Your objective: Repeat the listing below in full, exactly.

Exercise data:
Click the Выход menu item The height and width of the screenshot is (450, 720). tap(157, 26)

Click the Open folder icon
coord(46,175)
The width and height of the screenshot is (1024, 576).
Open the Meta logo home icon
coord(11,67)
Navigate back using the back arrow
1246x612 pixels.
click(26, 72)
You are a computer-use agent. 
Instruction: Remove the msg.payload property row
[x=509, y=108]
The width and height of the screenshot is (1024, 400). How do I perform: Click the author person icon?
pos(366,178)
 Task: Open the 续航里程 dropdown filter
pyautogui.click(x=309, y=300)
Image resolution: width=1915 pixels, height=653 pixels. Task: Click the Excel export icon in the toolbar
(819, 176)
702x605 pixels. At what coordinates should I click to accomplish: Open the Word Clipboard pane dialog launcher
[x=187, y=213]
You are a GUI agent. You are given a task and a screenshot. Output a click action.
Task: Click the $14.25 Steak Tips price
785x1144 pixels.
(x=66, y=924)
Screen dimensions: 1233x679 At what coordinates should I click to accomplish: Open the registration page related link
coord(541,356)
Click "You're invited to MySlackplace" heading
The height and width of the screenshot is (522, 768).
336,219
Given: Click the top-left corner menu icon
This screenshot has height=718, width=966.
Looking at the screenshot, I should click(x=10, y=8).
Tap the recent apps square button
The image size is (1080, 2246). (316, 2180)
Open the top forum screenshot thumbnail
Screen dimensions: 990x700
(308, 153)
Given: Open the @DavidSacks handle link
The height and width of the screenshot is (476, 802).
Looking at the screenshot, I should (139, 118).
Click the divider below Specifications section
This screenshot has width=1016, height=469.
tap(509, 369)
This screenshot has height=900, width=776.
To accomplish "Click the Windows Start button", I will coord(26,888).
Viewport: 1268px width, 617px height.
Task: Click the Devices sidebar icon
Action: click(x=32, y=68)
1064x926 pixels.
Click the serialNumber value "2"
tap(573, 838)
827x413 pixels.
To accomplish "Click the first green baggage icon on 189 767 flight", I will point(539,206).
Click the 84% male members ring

Exercise response:
Click the Выход menu item The height and width of the screenshot is (450, 720). tap(157, 26)

Click the Open folder icon
coord(46,175)
The width and height of the screenshot is (1024, 576).
Open the Meta logo home icon
coord(11,67)
Navigate back using the back arrow
1246x612 pixels.
click(26, 72)
You are a computer-use agent. 
Instruction: Remove the msg.payload property row
[x=509, y=108]
The width and height of the screenshot is (1024, 400). How do I perform: Click the author person icon?
pos(366,178)
 Task: Open the 续航里程 dropdown filter
pyautogui.click(x=309, y=300)
Image resolution: width=1915 pixels, height=653 pixels. Task: Click the Excel export icon in the toolbar
(819, 176)
702x605 pixels. At what coordinates should I click to accomplish: Open the Word Clipboard pane dialog launcher
[x=187, y=213]
You are a GUI agent. You are given a task and a screenshot. Output a click action.
Task: Click the $14.25 Steak Tips price
785x1144 pixels.
(x=66, y=924)
Screen dimensions: 1233x679 At what coordinates should I click to accomplish: Open the registration page related link
coord(541,356)
Click "You're invited to MySlackplace" heading
The height and width of the screenshot is (522, 768).
336,219
Given: Click the top-left corner menu icon
This screenshot has height=718, width=966.
Looking at the screenshot, I should click(x=10, y=8).
Tap the recent apps square button
The image size is (1080, 2246). (316, 2180)
Open the top forum screenshot thumbnail
Screen dimensions: 990x700
(308, 153)
Given: Open the @DavidSacks handle link
The height and width of the screenshot is (476, 802).
Looking at the screenshot, I should (139, 118).
Click the divider below Specifications section
This screenshot has width=1016, height=469.
tap(509, 369)
This screenshot has height=900, width=776.
To accomplish "Click the Windows Start button", I will coord(26,888).
Viewport: 1268px width, 617px height.
Task: Click the Devices sidebar icon
Action: click(x=32, y=68)
1064x926 pixels.
Click the serialNumber value "2"
tap(573, 838)
827x413 pixels.
To accomplish "Click the first green baggage icon on 189 767 flight", I will point(539,206).
Click the 84% male members ring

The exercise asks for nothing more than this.